(Task to carry out):
After finding the line with "Instruction: Toggle the 51-99号 checkbox" in the data below, set down exactly each line through the one with "Task: Sort ascending with the A-Z arrow icon", inclusive, and stop there.

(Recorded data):
________

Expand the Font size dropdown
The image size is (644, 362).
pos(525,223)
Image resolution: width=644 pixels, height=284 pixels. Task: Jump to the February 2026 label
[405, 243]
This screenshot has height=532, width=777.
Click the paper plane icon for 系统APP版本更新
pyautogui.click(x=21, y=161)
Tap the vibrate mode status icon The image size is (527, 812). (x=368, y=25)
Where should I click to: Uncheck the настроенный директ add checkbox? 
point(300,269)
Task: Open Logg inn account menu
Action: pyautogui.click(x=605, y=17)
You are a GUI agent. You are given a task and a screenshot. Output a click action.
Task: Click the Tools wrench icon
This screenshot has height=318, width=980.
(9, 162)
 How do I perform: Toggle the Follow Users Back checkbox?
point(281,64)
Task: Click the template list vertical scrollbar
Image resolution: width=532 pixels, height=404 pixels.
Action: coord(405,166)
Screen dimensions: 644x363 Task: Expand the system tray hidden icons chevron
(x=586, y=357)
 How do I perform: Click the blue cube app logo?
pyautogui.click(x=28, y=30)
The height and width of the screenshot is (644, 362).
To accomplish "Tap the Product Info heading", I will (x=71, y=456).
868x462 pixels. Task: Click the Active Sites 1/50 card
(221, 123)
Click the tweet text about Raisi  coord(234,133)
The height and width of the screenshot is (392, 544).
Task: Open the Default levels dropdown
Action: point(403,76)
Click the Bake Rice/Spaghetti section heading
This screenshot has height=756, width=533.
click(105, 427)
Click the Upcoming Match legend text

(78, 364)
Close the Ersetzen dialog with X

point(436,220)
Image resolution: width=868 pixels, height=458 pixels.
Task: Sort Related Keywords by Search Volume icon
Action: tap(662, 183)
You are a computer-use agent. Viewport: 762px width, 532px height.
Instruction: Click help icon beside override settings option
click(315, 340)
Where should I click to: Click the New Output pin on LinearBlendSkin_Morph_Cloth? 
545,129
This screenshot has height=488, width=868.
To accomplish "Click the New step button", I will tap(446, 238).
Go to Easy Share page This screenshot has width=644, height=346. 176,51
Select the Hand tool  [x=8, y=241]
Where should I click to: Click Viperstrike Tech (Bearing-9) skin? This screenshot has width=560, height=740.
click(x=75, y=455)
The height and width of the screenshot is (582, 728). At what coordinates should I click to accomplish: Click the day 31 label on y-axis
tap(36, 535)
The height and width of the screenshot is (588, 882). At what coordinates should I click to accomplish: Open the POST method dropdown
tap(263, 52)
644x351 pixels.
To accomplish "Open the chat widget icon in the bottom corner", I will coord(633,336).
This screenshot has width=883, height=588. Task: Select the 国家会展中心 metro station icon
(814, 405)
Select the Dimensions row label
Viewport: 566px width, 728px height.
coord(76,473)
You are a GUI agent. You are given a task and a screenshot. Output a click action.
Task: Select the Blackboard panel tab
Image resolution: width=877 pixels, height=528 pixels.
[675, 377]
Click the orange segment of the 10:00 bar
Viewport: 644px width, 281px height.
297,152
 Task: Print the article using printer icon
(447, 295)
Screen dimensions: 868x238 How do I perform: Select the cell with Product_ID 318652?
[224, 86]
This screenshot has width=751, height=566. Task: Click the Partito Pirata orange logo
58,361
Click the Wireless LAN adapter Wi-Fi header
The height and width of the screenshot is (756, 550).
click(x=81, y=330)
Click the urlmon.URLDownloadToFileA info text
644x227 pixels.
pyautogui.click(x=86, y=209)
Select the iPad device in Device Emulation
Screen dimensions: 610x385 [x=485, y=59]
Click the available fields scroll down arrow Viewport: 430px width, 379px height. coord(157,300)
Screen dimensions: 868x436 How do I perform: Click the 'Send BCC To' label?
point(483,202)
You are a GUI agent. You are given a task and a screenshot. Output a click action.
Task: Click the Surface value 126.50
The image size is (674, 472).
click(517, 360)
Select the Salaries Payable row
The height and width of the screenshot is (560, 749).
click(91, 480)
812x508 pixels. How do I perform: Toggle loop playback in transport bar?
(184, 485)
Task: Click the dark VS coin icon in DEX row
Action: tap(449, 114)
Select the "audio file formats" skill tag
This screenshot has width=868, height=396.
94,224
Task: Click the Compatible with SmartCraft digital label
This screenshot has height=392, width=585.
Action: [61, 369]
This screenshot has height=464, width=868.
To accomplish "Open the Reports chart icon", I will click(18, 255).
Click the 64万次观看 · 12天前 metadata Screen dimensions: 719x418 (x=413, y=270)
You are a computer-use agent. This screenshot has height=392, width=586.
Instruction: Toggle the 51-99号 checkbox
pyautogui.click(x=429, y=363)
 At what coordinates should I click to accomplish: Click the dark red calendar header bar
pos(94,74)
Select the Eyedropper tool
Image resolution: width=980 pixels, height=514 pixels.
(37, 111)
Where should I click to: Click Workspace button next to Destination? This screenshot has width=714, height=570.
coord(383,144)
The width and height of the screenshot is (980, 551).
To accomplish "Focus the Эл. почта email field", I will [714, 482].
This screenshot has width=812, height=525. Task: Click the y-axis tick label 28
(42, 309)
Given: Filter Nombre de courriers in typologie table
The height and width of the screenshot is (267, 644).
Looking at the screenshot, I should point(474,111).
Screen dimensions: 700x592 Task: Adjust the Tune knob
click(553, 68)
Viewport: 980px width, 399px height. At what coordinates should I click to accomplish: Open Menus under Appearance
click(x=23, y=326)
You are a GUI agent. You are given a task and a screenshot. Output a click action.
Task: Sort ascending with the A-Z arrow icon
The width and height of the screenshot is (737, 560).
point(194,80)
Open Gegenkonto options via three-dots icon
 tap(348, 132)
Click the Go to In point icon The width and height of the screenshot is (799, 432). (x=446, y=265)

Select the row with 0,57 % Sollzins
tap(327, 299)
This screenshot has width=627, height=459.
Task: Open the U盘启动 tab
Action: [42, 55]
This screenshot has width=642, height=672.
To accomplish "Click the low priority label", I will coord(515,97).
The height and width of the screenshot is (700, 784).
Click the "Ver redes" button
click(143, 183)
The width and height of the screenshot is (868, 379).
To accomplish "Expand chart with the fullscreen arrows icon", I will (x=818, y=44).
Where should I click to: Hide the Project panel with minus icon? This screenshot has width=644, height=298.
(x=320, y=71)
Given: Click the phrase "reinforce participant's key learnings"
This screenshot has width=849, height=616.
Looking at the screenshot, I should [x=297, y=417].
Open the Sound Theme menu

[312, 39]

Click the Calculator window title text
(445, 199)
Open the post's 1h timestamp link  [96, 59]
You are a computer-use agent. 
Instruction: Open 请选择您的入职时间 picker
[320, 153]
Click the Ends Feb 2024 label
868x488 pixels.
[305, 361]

________

(Response to the exercise):
Instruction: Toggle the 51-99号 checkbox
pyautogui.click(x=429, y=363)
 At what coordinates should I click to accomplish: Click the dark red calendar header bar
pos(94,74)
Select the Eyedropper tool
Image resolution: width=980 pixels, height=514 pixels.
(37, 111)
Where should I click to: Click Workspace button next to Destination? This screenshot has width=714, height=570.
coord(383,144)
The width and height of the screenshot is (980, 551).
To accomplish "Focus the Эл. почта email field", I will [714, 482].
This screenshot has width=812, height=525. Task: Click the y-axis tick label 28
(42, 309)
Given: Filter Nombre de courriers in typologie table
The height and width of the screenshot is (267, 644).
Looking at the screenshot, I should point(474,111).
Screen dimensions: 700x592 Task: Adjust the Tune knob
click(553, 68)
Viewport: 980px width, 399px height. At what coordinates should I click to accomplish: Open Menus under Appearance
click(x=23, y=326)
You are a GUI agent. You are given a task and a screenshot. Output a click action.
Task: Sort ascending with the A-Z arrow icon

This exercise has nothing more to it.